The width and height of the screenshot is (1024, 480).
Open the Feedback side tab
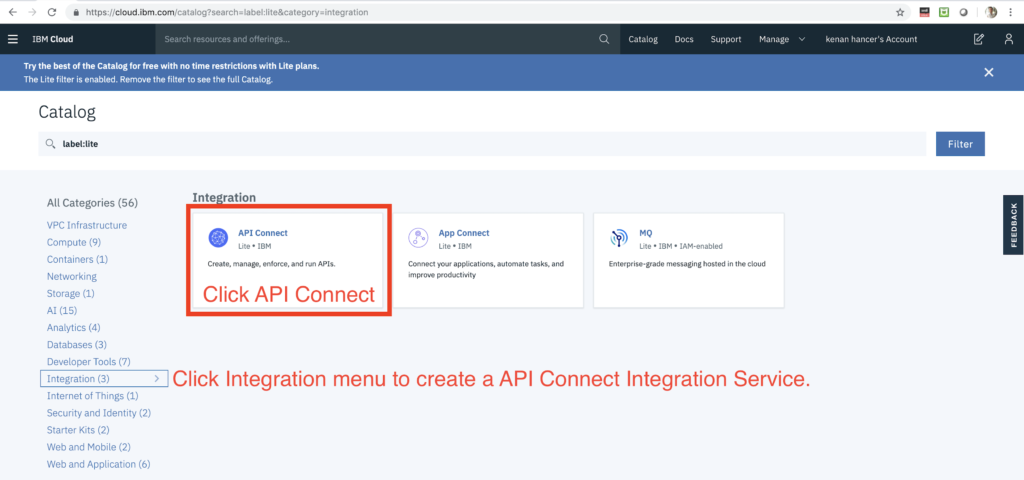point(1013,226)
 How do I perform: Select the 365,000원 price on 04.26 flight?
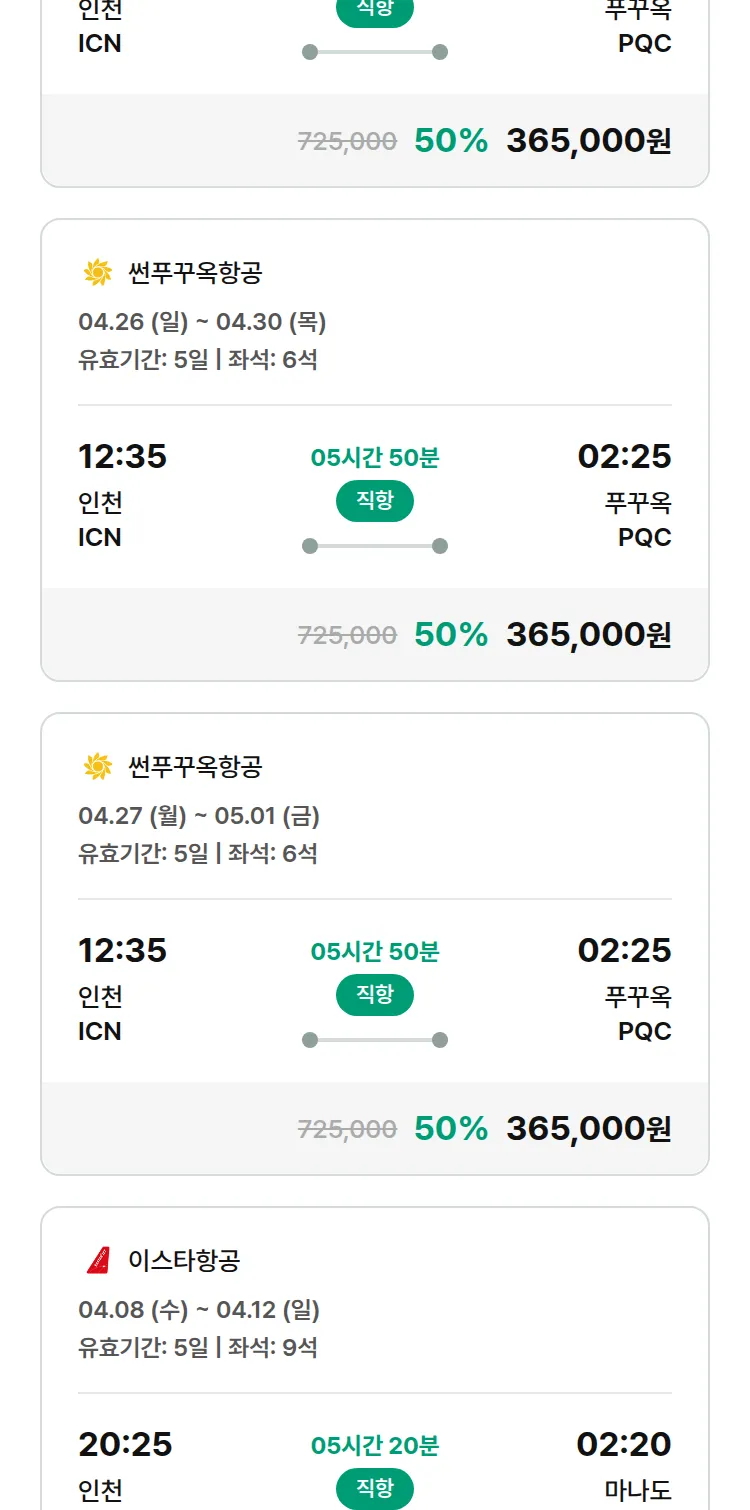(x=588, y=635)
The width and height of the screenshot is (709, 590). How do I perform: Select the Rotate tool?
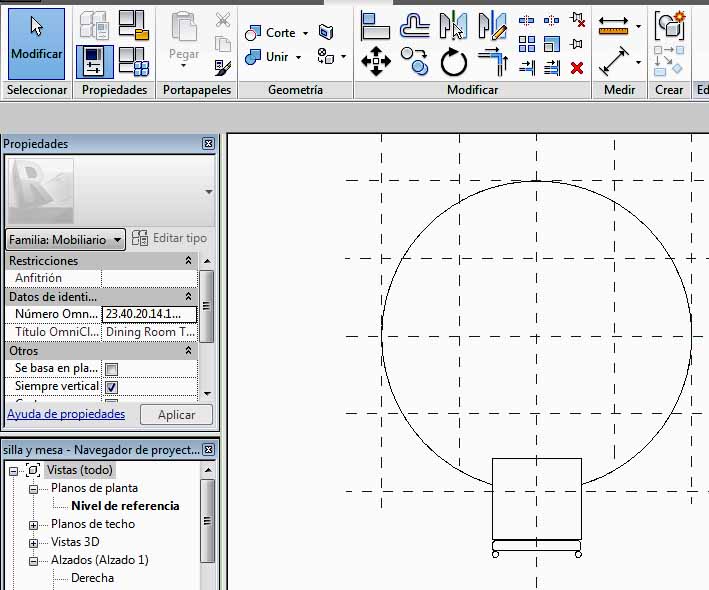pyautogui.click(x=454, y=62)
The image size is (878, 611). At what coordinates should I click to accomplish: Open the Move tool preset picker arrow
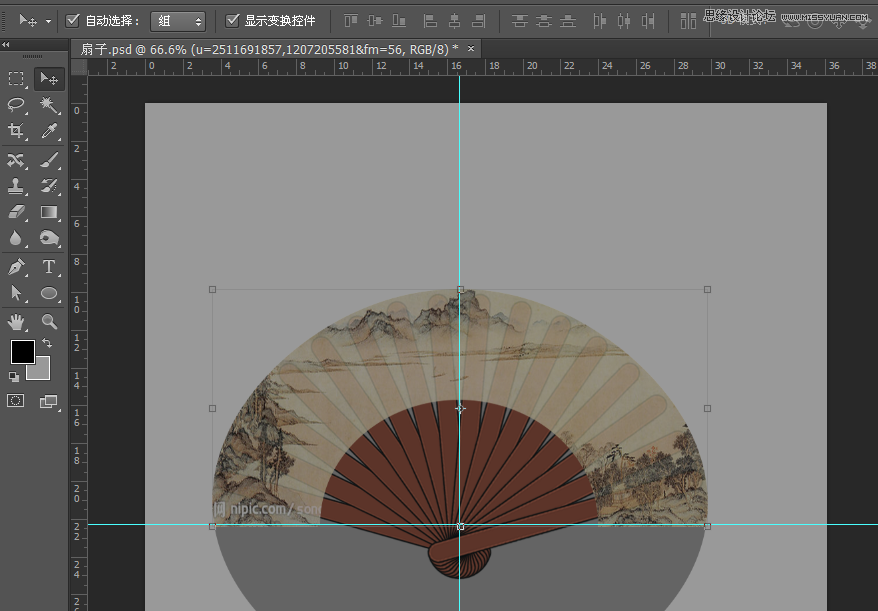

==

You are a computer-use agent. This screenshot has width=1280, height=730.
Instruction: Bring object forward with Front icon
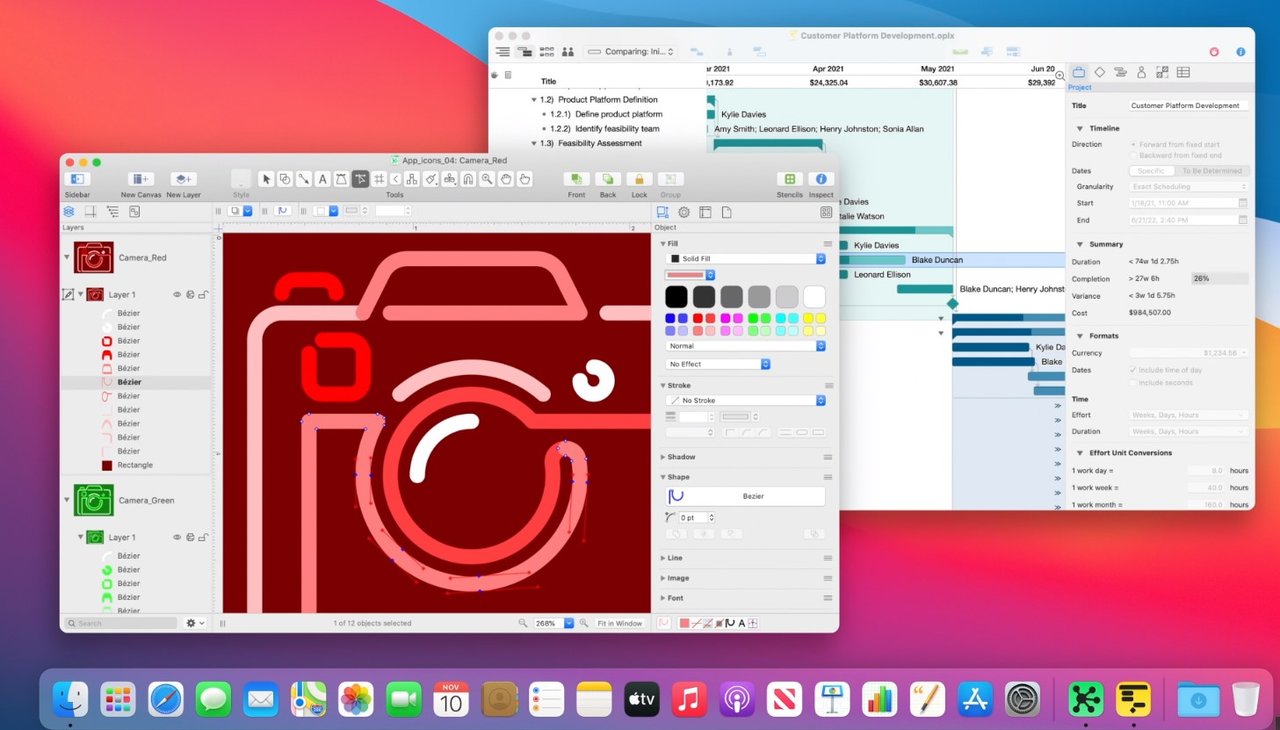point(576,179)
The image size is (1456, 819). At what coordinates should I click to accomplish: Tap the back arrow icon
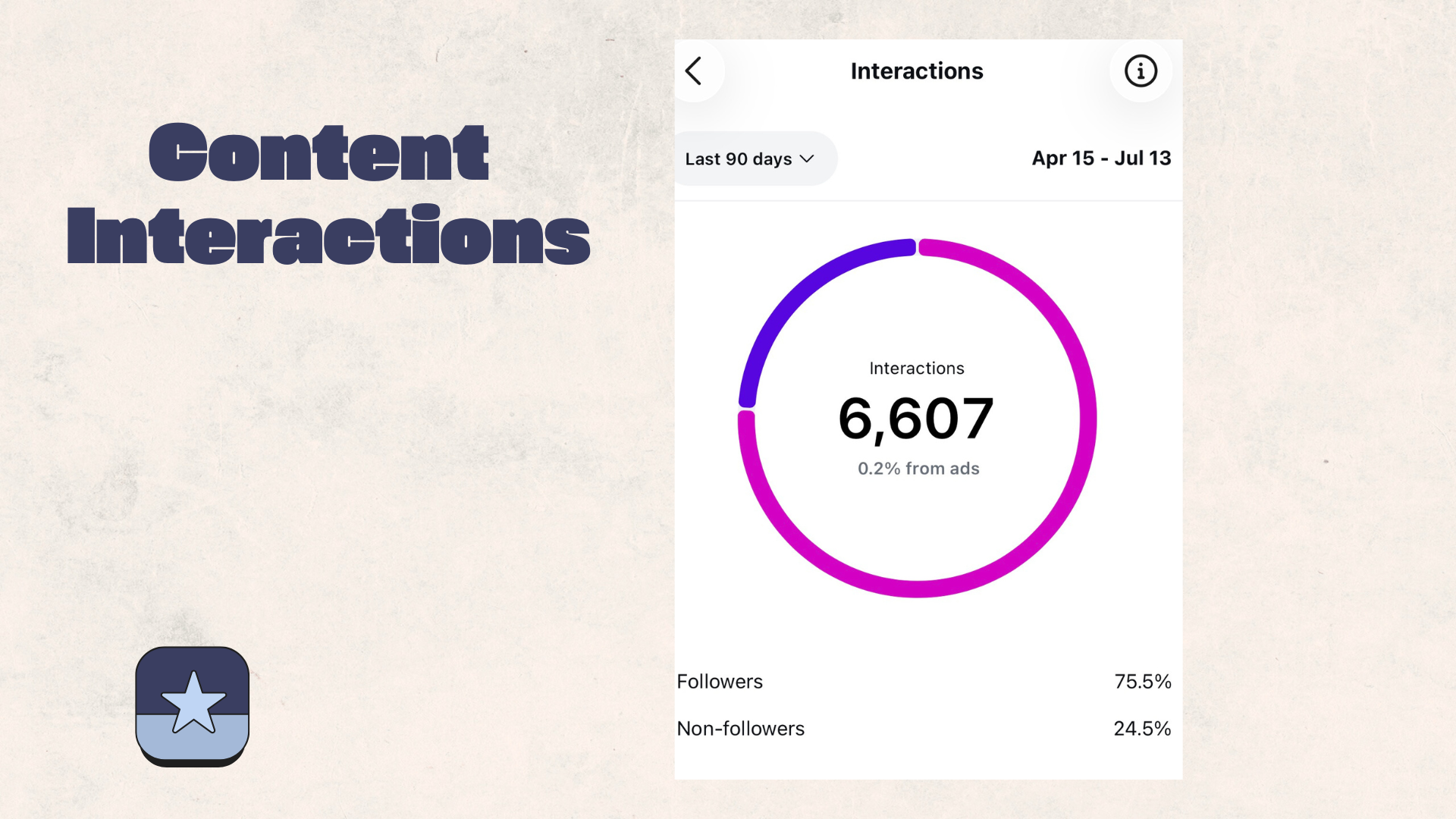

TASK PROMPT
Out of the records above, set down only the lines from the one that contains "Open the Feedback side tab" through the one that contains "The image size is (878, 611).", unchanged and without the pictures.

RESPONSE AREA
Open the Feedback side tab
point(1013,226)
 How do I perform: Select the 365,000원 price on 04.26 flight?
(x=588, y=635)
The width and height of the screenshot is (709, 590). How do I perform: Select the Rotate tool?
pyautogui.click(x=454, y=62)
The image size is (878, 611). At what coordinates should I click to accomplish: Open the Move tool preset picker arrow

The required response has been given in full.